Updated 2/26/25
The Jewish Policemen’s Statements: In Holocaust and Genocide Studies, a new paper looks at the accounts of Jewish policemen. Their fraught positions Warsaw and Otwock Ghettos, and their omissions in their statements shine a new light on an underexamined Jewish role during the Holocaust. [12/2/25]
Place Making: In the Journal of Jewish Education, Michal Muszkat Barkan explores how Jewish and Palestinian teachers in a Jerusalem professional development program interpret place. [11/6/25]
Antisemitism & Public Health:
New research from the American Psychiatry Association finds Jewish participants exhibited significant increases in depression and anxiety following the October 7, 2023 attack. Report co-author Leah Hibel suggests a national public health response. [11/18/25]
Rainbow Connection: In Jewish Culture and History, Teresa Bernheimer explores how discussions of the rainbow traverse centuries and cross boundaries of language, genre, and religious tradition. [11/5/25]
Back in the USSR: A new article in Holocaust and Genocide Studies explores the wartime and postwar experiences of some of the Polish Jews who remained in one of the Soviet republics. [11/3/25]
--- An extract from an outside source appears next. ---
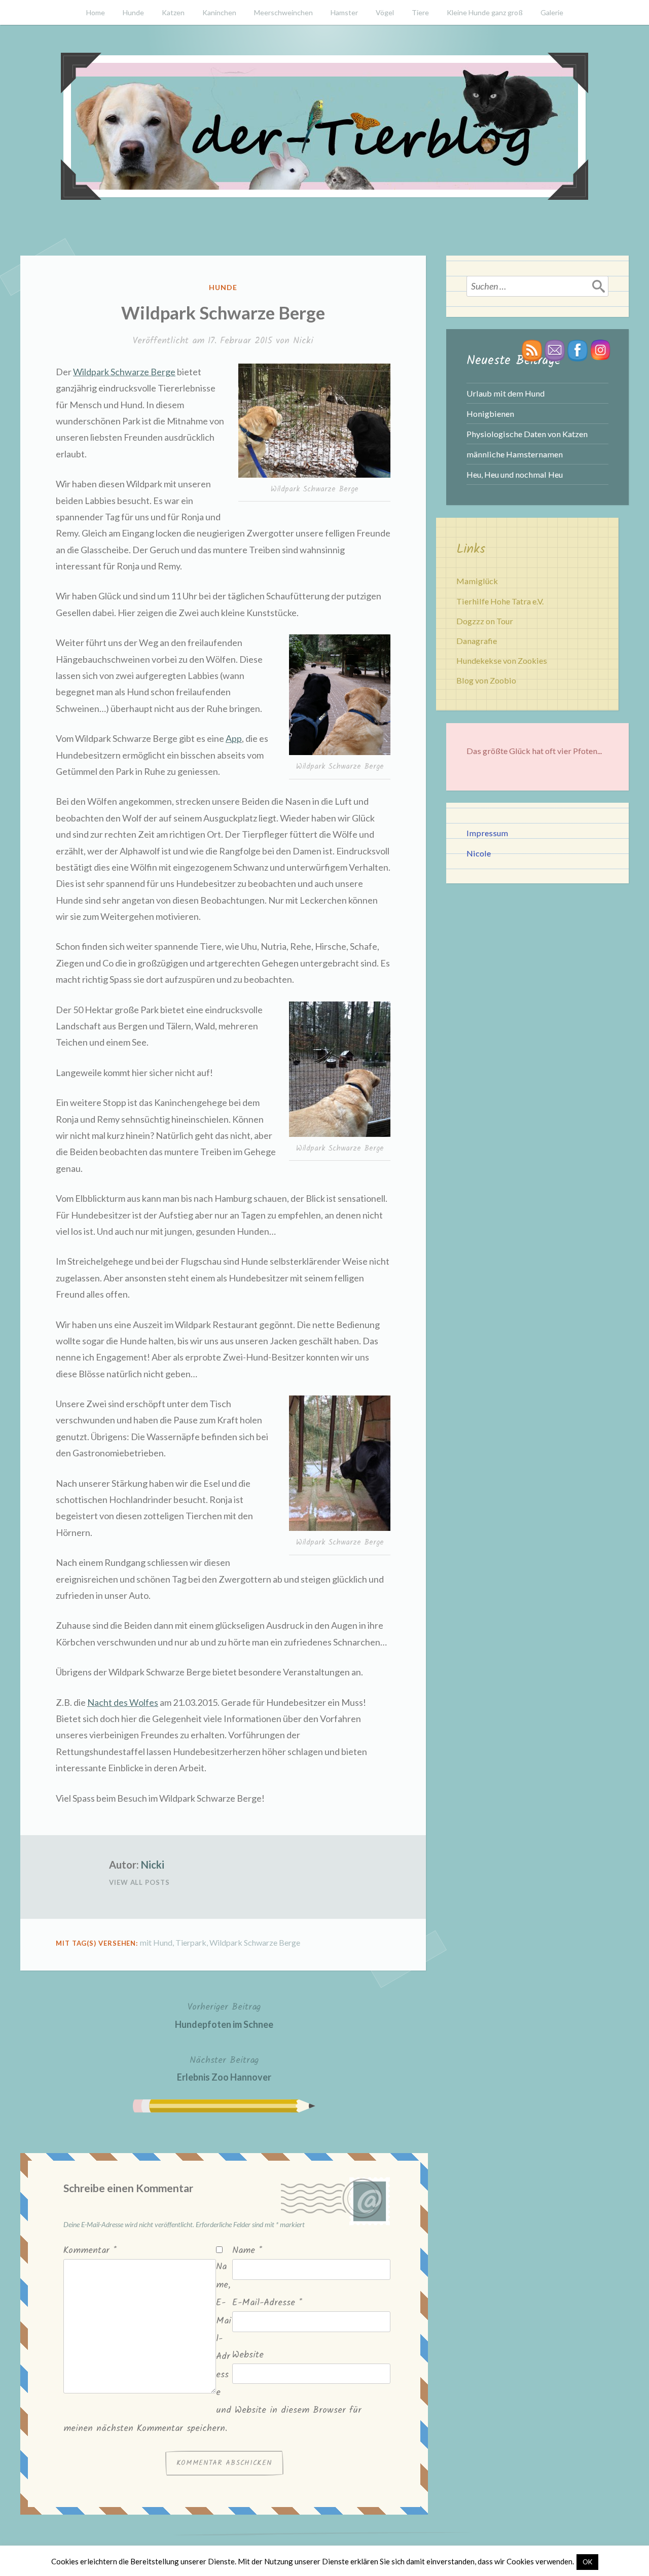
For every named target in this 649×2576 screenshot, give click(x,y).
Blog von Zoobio (486, 680)
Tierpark (190, 1942)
Nu Narratives: The Journal of Modern Jewish Studies offers an analysis of Thane Rosenbaum’s novels Second Hand Smoke and The Golems of Gotham, second-generation Holocaust narratives that reframe the collective memory of the Holocaust to include its aftermath on the later generations. [10/20/25]
Underground Couriers: The East European Jewish Affairs posted a few new articles this month, including one on the role of the Kashariyot (female couriers) in Poland’s ghetto undergrounds during the Holocaust. [10/16/25]
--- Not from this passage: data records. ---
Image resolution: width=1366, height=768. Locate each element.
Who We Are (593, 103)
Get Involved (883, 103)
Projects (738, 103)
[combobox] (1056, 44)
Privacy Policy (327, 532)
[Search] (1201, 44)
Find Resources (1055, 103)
Mapping the Holocaust: Two interesting mapping projects were published in Holocaust and Genocide Studies this month. “Expanding Holocaust Cartography: Memory Maps as Testimonies” focuses on maps of victims of the Treblinka death camp and the hand-drawn maps appearing in postwar memorial books to highlight maps’ ambiguous standing as archival sources, as well as the unique histories they communicate. “Mapping the Emotional Landscapes of the Holocaust: Visualizing Space and Place in Survivor Trajectories” explores experiments with more multifaceted mapping of Holocaust space and place to include the emotional dimensions of spatial experience. [10/10/25]
Renaissance Mensch: Jewish Culture and History published “Jacob Marcaria: A Jewish Printer in Renaissance Italy.” Marcaria was a member of the rabbinical court in Venice, a physician, a matchmaker, and an intellectual personality of the time. [10/6/25]
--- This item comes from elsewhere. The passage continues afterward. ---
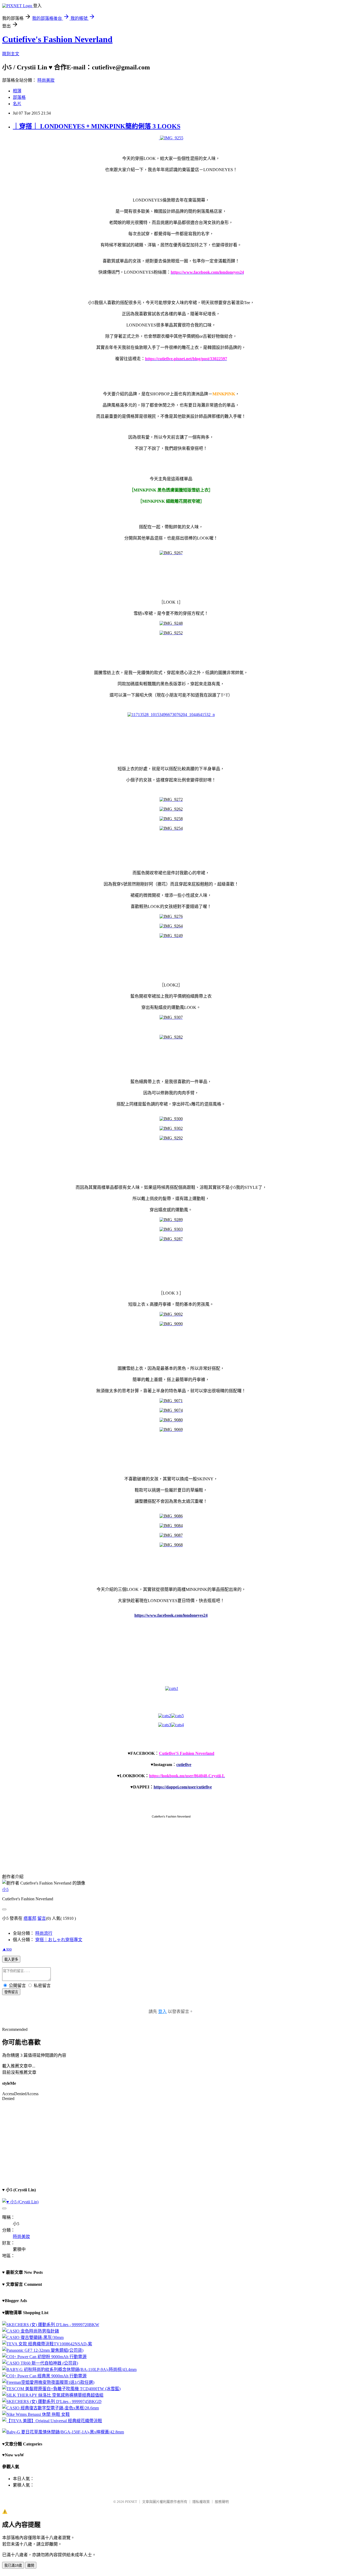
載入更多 (11, 1959)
Assessing Assumptions: In the Journal of Jewish Education Esther S. Friedman examines a professional development initiative designed to help Tanakh teachers surface and reflect on their assumptions about students’ beliefs. [10/2/25]
Blood Libel Histories: Through the work of Hungarian graphic artist János Major and its reception, this article in Eastern European Jewish Affairs explores the significance of a sexual element in blood libel histories through an examination of the prejudices connected to the Jewish male body and the ways Jewish topics were present or absent in socialist Hungary in the 1960s and 1970s. [9/17/25]
QR: The Summer Jewish Quarterly Review dropped with a heady mix of articles on Jewish male head coverings, Babylonian texts, and Yosef Hayim Yerushalmi’s Politics of Hope. [8/1/25]
Gender Dynamics: Also from Brandeis is a study, Gender Dynamics and Engagement in Jewish Life, exploring “disparities in Jewish religious and community engagement.” Turns out in most communities, Jewish women tend to be more involved in Jewish life, but this likely says more about “larger sociological factors” in America than it does about Judaism or Jewish life in America. [7/28/25]
Ideology in the Classroom: Brandeis researchers explore how faculty at US universities think about contentious political issues and how these issues are addressed in the classroom. The results run contrary to the notion that universities are bastions of far-left ideological indoctrination and faculty-driven antisemitism. [7/22/25]
Finances and College: Brandeis’ Cohen Center released Financial Insecurity and College Success Among Jewish Young Adults, finding that financial insecurity wasn’t a barrier to attending and graduating college, but it did adversely impact the quality of life of Jewish college students.